How to distinguish exterior wall outline lines from hatch, dimension, and view-crop lines in architectural elevation PDFs?

Hi everyone,

I’m building a construction plan takeoff pipeline for architectural drawings. I’m using Python and OpenCV to analyze architectural elevation PDFs that may be rasterized or converted to images.

The specific problem:

I can detect many lines from an exterior elevation, but the detected geometry includes different types of lines mixed together:

  • exterior wall outline / facade boundary lines
  • hatch or siding pattern lines
  • dimension extension lines
  • opening lines around windows and doors
  • view crop / title / annotation lines
  • roof/gable/context lines

I need a generic way to distinguish the main exterior wall/facade boundary from these other line types. I do not want to hardcode this for one specific PDF, sheet name, page number, address, or drawing style. The goal is to work across many architectural/construction drawing sets.

My current idea is to score line candidates using features such as:

  • line length
  • stroke width or apparent line weight
  • proximity to text/dimensions
  • whether the line is part of a connected contour
  • whether it forms a closed or nearly closed polygon
  • relationship to openings/windows/doors
  • orientation: horizontal/vertical/roof slope
  • repeated short parallel lines that may indicate hatch or siding
  • distance from view titles or dimension strings

Question:

For architectural elevation images, what OpenCV features or pipeline would you recommend to separate true exterior facade boundary lines from hatch lines, dimension lines, annotation lines, and opening lines?

Would you approach this with:

  1. morphological operations,
  2. connected components,
  3. contour hierarchy,
  4. Hough line detection,
  5. skeletonization,
  6. graph-based scoring,
  7. stroke width / line weight estimation,
  8. or a combination of these?

I’m especially interested in a robust, general approach rather than a one-off solution for a single drawing.

I can share a redacted cropped image and an overlay showing the detected lines if that helps.

Thank you!

How I would approach this?
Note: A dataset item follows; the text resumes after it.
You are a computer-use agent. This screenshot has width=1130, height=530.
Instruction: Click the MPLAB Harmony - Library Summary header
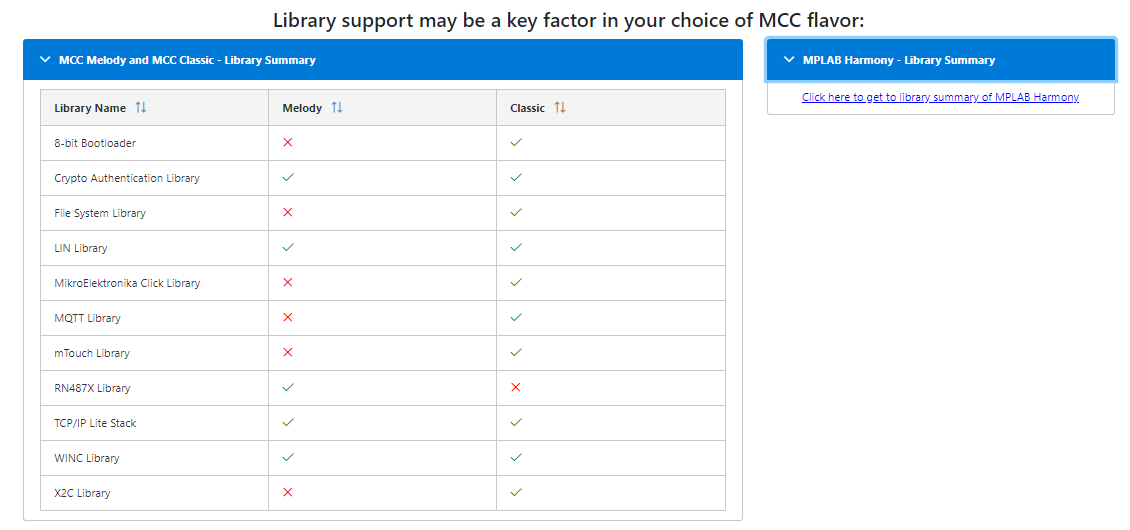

Not visually.

Whatever company made the program that made the PDF, tell them to embed the architectural source data into the PDF. Or work with the architectural source file itself. You should not scrape the data visually.

CV both is and isn’t magic. It’s “magic” (a marvel) to those who don’t know how it works. It’s “magic” (a “magic wand”) to those who are given it without having to engineer it. It’s not “magic” because it takes effort/engineering to make it work, and for many purposes it simply doesn’t work satisfactorily, whereas direct solutions do.

Mostly, it’s hard. And it should be a measure of last resort. Exhaust all other options. People often forget there are simpler solutions.

And don’t think you can just ask for a complete robust solution. That is what someone asks who’s looking to turn it into a product, make money from it.

If you’re set on “magic solutions”, you would need to hire someone who will train a neural network for the task.

1 Like